NIS2指令は、多くの企業にサイバーセキュリティとデジタルレジリエンスを義務付けています。しかし、特に中小企業はその実施に苦労しています。
NIS2がやってくる:EU指令は2023年から施行されており、ITセキュリティとデジタルレジリエンスの欧州共通基準を確立することを目的としています。ドイツでの導入は依然として未定であり、指令がどのように国内法に落とし込まれるかはまだ明確ではありません。特に注目すべきは、今回初めて経営層にも責任が問われることです。

DORAやNIS2などの新しいEU規制は企業に対応を迫る一方で、ITセキュリティを戦略的に再考するチャンスも提供します。

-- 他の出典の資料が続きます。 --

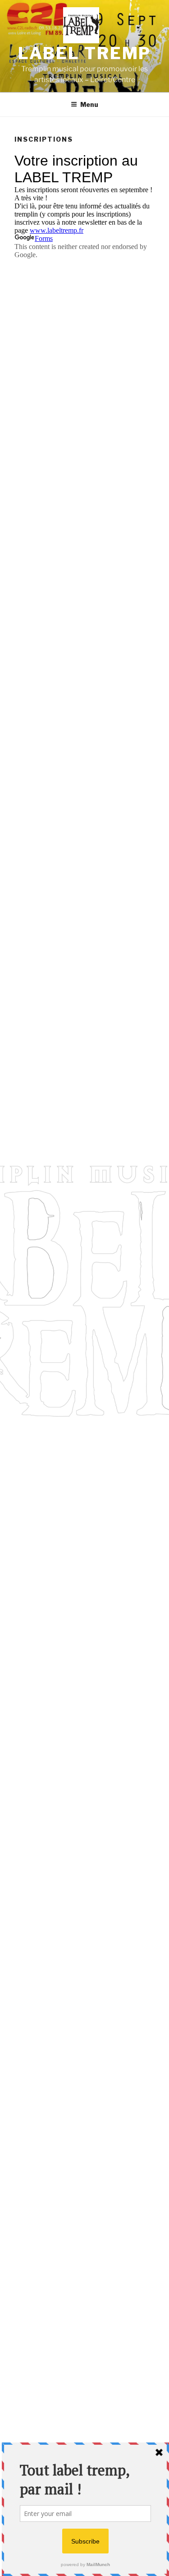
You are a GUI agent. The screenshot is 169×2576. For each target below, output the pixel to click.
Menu (89, 104)
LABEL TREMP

AIBooth – shutterstock.com
つまり、ドイツ企業にとって何が求められるのかは依然として不明瞭です。ただし、今の時点で一つだけ明らかなことがあります。サイバーセキュリティとデジタルレジリエンスにおいて、中小企業はNIS2を成功裏に導入するために、まだ大きな遅れを取り戻す必要があります。これを受けて、「サイバーセキュリティとデジタルレジリエンス」をテーマにしたCOMPUTERWOCHEラウンドテーブルの専門家たちが、ドイツにおけるITセキュリティの現状や、意思決定者が今後何に備えるべきかを議論しました。
中小企業には計画が必要
より高いセキュリティを確保し、そのための拘束力ある規則を設ける――NIS2指令の趣旨は極めて妥当であると専門家たちは一致しています。ただし、実現可能性については批判もあります。「ブリュッセルは、欧州指令の国内実装がしばしば困難を伴うことを認識すべきだった」とFortinetのビジネスデベロップメントマネージャー、Heiko Adamczyk氏は指摘します。「経験値はすでにある。DORAのように直接適用可能な法令の方が効果的だっただろう。」専門家によれば、これにより実装が迅速化するだけでなく、各国独自の対応も不要になり、より統一性とコンプライアンスが自動的に確保されたはずです。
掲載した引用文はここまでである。